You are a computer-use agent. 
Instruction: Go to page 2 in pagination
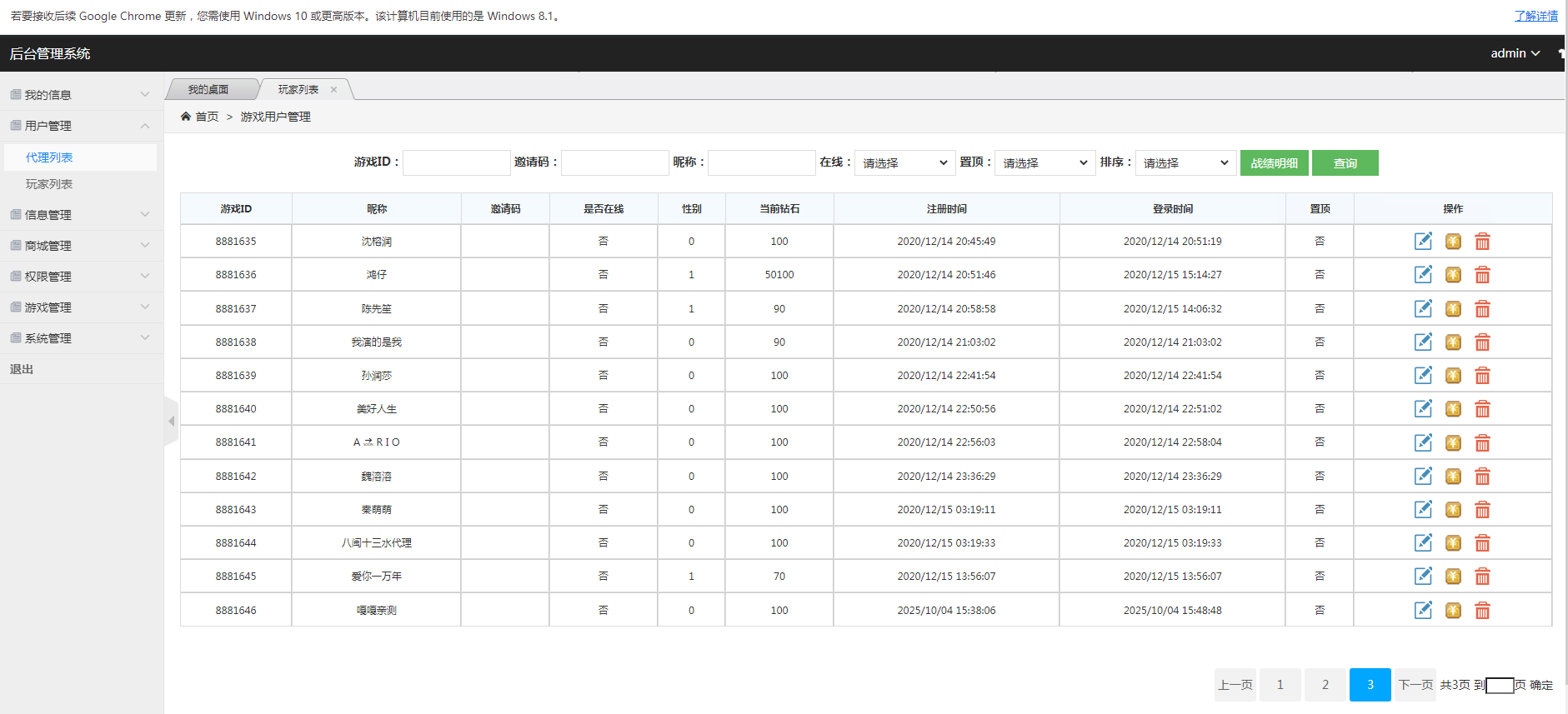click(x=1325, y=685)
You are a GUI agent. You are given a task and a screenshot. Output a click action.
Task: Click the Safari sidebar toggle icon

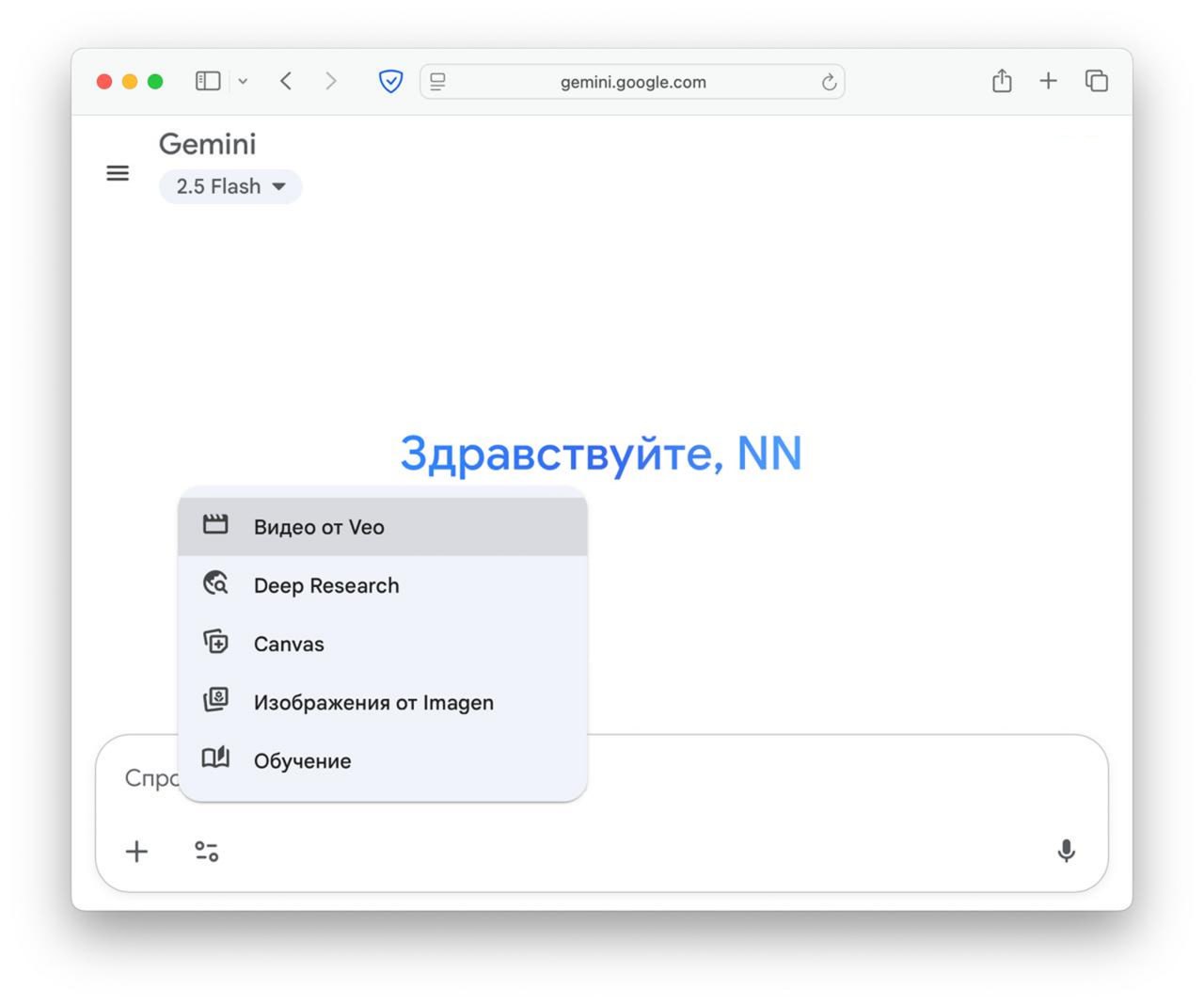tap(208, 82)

> [STATED TASK]
Reproduce every one of the records above word for word, leaving out the pictures.

> [RESULT OF THIS EXERCISE]
You are a computer-use agent. 
Instruction: Go to page 2 in pagination
click(x=1325, y=685)
You are a GUI agent. You are given a task and a screenshot. Output a click action.
Task: Click the Safari sidebar toggle icon

tap(208, 82)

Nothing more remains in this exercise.